888.2553/1–1753: Telegram

No. 284
The Ambassador in Iran (Henderson) to the Department of State1

top secret
niact

2754. Eyes only Secretary and Byroade.

1.
I shall endeavor in this telegram present summary my seven hour conversation of January 15 with Mosadeq, refraining so far as possible from enlarging on details. I hope, nevertheless, it will give fairly accurate sketch of what took place.
2.
During exchange introductory remarks I emphasized importance of what we about to do and say; stating documents to be discussed were product tremendous amount of work on part of State Department, US Embassies in Tehran and London, British Foreign Office and other British and US agencies. They had been prepared [Page 622] with idea of conforming so far as possible with views which Mosadeq had expressed to me during our various conversations. They might seem wordy at places, but considerable number words sometimes necessary to provide for various contingencies and to describe complicated situations. I thought best procedure would be for us examine all documents in preliminary way and later to review the minute detail. During preliminary examination and review I would at his request try to explain significance of any passage not clear to him or state reasons for incorporating any provisions which he might question.
3.
Mosadeq began review of documents in order their presentation. He carefully and slowly read Persian text of covering memo and expressed surprise at reference to agreement between Government of Iran and Government of UK. He said he thought he had made clear from very beginning that he would not sign arbitration agreement with UK Government as such. He would sign only with “former company” or with UK Government acting on behalf of former company. I told him that his views in this regard were known in London; that British Government had felt very strongly that it should be party not only to arbitration agreement but to arbitration proceedings; that finally as concession to his wishes it had agreed that AIOC would be party to arbitration proceedings but that British Government should sign arbitration agreement. It was not easy to present sound argument as to why British Government should not be party arbitration agreement. It was international practice for agreements that kind to be signed between governments rather than by governments with private parties. I myself had been able to find no instance in which arbitration agreement for determination compensation for losses incurred as result national had been negotiated and signed between government and private company. My understanding was that agreement in Mexico for instance re compensation for losses incurred by American and British oil companies as result Mexican national laws had been entered into between governments concerned. British Government conceived that it was its duty in view its responsibility to protect interests British nationals in various parts of world for it to be party to agreement of this kind. Furthermore it was not customary for governments to sign contracts on behalf any nationals. It would be most unusual for a government to act as an agent for one of its nationals when signing an international agreement. Prime Minister said if British continued adhere to this position there no use going any further. He could never admit that British Government was in any way a party to Iran dispute with former company. I suggested we ignore this issue for time being and proceed further [Page 623] with documents. If we should find agreement on other matters we might take up this point again with London.
4.

» GIVEN RECORDS:

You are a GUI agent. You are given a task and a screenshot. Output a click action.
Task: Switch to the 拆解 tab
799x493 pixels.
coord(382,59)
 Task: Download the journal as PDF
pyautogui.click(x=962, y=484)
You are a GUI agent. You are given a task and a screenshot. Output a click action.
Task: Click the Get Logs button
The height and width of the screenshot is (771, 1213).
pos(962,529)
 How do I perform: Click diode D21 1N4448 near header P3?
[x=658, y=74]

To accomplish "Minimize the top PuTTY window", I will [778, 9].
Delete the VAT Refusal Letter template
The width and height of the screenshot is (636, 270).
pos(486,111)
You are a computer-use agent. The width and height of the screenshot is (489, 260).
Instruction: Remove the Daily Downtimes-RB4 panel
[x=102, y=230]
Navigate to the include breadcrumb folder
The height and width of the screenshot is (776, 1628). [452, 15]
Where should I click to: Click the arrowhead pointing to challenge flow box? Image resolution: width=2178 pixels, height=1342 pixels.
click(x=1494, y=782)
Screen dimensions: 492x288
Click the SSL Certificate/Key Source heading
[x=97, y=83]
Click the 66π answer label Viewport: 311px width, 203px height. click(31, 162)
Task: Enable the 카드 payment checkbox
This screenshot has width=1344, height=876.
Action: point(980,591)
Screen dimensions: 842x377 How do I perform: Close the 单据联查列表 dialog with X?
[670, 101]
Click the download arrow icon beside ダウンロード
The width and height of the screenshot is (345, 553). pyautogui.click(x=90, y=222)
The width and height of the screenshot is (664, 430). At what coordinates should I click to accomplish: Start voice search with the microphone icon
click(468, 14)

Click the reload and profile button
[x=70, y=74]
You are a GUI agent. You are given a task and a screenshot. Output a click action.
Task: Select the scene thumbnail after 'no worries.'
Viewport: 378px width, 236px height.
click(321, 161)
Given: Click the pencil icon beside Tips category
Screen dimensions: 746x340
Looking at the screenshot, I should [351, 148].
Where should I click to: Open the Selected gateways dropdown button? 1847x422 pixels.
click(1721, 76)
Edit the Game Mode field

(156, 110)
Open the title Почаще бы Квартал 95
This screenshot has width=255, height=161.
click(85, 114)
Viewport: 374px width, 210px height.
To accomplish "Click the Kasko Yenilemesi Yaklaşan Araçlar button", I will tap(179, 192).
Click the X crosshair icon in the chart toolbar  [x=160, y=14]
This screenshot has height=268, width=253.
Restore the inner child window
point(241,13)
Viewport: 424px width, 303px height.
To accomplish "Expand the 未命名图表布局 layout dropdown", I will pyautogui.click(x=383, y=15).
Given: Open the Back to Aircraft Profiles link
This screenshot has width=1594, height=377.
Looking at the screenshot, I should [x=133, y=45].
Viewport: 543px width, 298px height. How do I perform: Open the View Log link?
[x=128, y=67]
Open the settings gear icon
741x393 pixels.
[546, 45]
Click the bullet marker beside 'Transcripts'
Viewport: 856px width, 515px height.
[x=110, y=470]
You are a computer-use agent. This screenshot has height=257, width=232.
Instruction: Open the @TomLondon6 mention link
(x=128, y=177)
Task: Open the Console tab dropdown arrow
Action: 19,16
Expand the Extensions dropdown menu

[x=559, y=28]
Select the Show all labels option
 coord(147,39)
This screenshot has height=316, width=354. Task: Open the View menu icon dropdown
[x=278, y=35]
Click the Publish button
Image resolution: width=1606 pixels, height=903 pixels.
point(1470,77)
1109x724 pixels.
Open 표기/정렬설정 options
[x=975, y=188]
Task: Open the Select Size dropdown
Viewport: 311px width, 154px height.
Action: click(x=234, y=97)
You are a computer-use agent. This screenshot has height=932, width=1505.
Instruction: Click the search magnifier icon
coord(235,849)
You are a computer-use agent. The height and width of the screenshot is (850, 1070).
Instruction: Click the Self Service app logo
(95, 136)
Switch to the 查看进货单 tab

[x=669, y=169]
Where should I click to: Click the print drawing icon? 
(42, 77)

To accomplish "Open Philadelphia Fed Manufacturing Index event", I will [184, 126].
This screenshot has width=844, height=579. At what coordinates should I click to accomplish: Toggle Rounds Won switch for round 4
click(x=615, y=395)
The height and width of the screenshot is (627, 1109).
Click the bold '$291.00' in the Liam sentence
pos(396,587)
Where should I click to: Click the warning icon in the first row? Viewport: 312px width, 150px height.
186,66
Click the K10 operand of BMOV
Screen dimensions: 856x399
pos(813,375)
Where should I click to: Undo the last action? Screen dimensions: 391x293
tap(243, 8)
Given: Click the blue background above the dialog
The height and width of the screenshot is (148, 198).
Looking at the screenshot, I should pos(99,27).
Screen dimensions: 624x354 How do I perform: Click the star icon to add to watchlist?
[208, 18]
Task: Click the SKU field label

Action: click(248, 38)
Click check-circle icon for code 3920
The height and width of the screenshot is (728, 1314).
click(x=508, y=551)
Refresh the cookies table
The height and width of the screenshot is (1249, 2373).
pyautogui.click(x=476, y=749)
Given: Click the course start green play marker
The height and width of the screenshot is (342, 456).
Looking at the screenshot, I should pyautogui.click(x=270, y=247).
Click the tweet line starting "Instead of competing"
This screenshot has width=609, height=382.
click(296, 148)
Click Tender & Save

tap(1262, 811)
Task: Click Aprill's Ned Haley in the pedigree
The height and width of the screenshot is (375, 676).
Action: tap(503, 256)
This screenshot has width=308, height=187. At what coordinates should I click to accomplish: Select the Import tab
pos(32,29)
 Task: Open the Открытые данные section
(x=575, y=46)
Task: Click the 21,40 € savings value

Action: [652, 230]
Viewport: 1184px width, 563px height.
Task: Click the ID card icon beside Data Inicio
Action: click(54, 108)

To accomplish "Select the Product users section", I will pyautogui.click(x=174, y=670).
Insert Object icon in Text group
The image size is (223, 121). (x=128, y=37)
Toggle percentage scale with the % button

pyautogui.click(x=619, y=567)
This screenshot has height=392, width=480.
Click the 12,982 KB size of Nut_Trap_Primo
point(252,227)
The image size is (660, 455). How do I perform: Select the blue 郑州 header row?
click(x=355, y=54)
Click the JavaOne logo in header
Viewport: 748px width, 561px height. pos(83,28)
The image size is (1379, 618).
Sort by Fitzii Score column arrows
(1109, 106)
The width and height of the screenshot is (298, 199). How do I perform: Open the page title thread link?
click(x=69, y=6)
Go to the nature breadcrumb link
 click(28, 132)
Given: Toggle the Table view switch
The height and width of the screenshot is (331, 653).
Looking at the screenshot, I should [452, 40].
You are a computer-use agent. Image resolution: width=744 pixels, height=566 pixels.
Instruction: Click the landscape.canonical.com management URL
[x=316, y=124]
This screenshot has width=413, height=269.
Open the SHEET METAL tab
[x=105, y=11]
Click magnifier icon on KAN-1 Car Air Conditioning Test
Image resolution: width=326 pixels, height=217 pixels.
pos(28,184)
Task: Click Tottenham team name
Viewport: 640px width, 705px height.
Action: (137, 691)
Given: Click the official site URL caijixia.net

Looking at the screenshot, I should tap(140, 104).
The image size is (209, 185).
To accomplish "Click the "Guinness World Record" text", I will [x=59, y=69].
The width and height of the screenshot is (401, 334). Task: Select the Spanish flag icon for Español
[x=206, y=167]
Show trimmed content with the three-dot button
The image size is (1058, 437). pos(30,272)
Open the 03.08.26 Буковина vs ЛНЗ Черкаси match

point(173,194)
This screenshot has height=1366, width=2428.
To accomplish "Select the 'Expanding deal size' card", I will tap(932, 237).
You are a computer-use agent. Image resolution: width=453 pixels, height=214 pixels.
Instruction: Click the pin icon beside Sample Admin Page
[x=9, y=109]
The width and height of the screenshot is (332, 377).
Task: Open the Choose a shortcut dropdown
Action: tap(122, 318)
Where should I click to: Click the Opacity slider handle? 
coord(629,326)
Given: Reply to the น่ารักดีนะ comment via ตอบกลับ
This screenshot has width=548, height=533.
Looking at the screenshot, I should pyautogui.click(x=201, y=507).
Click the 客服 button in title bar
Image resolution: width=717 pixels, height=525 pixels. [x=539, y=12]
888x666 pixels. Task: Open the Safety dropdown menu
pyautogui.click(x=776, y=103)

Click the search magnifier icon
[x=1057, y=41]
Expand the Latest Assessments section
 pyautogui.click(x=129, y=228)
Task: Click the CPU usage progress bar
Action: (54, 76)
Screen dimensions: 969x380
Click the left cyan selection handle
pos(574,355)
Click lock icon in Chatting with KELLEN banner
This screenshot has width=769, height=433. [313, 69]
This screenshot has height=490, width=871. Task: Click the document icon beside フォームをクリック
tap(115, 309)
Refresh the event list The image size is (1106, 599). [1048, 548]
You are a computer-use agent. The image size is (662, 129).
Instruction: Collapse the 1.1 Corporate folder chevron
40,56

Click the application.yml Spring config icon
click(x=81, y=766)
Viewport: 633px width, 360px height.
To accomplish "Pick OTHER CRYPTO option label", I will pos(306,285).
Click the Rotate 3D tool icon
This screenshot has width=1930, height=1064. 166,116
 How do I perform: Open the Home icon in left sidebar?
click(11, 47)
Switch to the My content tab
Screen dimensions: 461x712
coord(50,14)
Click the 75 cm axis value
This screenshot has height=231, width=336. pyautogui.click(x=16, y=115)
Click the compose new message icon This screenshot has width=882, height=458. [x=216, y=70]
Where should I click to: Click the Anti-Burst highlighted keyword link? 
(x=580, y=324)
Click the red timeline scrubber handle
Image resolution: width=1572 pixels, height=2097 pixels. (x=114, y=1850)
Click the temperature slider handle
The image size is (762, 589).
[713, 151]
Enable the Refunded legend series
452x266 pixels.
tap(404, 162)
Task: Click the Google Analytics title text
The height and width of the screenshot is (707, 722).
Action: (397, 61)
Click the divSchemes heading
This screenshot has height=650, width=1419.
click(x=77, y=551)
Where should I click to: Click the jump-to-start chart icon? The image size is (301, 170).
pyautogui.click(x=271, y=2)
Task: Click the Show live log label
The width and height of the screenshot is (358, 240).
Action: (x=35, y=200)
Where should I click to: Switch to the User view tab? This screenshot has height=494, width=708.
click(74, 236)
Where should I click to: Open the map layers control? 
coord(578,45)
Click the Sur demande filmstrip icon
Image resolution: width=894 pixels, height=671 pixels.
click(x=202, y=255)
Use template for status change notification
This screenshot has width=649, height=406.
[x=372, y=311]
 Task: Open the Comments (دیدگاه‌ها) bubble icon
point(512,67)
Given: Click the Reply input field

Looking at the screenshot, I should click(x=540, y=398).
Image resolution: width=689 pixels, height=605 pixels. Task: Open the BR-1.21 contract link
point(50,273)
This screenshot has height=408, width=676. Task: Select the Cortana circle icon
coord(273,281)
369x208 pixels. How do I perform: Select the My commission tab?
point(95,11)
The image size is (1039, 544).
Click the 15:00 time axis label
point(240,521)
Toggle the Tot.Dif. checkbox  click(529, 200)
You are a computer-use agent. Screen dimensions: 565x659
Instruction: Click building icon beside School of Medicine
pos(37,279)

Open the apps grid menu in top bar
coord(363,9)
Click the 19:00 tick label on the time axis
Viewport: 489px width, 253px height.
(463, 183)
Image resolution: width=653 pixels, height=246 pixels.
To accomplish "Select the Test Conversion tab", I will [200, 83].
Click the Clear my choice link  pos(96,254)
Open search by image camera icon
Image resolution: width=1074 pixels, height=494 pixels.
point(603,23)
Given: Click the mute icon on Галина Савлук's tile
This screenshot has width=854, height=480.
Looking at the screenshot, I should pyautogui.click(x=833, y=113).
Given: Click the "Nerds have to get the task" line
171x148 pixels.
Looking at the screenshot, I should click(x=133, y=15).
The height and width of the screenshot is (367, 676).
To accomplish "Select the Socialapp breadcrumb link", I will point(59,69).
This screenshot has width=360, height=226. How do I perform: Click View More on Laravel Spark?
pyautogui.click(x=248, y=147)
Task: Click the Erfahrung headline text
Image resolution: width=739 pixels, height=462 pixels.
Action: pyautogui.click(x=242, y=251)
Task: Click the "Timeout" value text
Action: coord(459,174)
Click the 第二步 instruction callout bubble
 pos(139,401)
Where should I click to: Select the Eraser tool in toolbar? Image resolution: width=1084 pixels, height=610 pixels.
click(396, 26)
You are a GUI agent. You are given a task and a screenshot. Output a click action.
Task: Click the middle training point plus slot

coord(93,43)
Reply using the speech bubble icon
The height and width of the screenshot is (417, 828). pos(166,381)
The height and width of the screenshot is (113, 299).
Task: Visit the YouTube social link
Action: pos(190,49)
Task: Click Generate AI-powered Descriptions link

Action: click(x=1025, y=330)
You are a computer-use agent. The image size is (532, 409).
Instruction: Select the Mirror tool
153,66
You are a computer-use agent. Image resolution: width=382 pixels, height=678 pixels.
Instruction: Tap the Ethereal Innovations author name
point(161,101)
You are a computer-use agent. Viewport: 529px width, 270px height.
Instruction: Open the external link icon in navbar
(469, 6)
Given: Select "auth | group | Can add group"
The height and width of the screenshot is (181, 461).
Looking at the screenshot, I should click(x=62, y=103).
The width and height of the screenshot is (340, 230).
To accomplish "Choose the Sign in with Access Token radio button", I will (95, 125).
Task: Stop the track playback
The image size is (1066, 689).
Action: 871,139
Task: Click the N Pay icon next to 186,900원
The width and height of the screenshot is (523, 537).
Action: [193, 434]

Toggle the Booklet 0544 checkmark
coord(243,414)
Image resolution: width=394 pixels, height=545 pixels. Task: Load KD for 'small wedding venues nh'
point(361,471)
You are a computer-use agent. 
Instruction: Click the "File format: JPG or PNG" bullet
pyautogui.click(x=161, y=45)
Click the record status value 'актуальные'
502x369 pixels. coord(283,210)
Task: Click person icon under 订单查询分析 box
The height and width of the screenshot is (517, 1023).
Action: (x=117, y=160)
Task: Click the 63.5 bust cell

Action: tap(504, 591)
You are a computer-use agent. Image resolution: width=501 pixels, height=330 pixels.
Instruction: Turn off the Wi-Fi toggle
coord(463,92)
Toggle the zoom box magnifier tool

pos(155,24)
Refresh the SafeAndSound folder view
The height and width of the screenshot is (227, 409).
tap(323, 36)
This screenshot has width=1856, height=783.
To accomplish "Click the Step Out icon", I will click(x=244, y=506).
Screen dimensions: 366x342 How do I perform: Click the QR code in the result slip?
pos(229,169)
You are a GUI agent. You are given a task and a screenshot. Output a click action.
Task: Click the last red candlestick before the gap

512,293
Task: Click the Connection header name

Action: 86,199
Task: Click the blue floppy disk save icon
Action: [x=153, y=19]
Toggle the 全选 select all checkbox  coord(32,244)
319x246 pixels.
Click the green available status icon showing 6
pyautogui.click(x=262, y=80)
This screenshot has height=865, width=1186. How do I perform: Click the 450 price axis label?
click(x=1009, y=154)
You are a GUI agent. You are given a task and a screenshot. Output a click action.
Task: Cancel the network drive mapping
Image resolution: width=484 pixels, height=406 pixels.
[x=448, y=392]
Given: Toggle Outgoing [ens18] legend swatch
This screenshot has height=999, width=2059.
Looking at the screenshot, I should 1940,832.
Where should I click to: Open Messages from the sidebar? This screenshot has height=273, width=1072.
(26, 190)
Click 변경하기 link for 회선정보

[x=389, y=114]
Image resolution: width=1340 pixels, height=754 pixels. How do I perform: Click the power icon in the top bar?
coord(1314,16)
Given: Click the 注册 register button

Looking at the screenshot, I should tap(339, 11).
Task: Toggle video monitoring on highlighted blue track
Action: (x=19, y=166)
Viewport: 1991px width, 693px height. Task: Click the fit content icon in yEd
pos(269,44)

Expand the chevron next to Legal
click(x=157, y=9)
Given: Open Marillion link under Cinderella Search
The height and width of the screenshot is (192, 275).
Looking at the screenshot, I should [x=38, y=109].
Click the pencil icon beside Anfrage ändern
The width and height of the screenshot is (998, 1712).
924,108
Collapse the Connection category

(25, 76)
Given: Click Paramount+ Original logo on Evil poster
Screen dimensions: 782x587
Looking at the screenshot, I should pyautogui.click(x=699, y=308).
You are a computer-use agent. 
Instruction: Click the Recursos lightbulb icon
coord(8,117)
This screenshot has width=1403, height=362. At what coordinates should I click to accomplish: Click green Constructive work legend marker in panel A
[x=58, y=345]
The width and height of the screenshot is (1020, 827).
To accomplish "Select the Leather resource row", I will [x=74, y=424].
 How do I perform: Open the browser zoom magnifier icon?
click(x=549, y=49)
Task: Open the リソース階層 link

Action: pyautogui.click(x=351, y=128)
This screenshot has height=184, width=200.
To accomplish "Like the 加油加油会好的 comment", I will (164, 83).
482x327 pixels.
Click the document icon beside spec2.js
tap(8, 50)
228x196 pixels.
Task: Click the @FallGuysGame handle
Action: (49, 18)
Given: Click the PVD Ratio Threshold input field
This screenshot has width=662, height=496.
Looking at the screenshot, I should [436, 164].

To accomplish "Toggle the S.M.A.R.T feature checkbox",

» WHAT YOU NEED TO DO:
Reproduce the portion of the telegram starting at "I shall endeavor" and ending at "what took place.", with no changes to its wording.

» REPLY:
I shall endeavor in this telegram present summary my seven hour conversation of January 15 with Mosadeq, refraining so far as possible from enlarging on details. I hope, nevertheless, it will give fairly accurate sketch of what took place.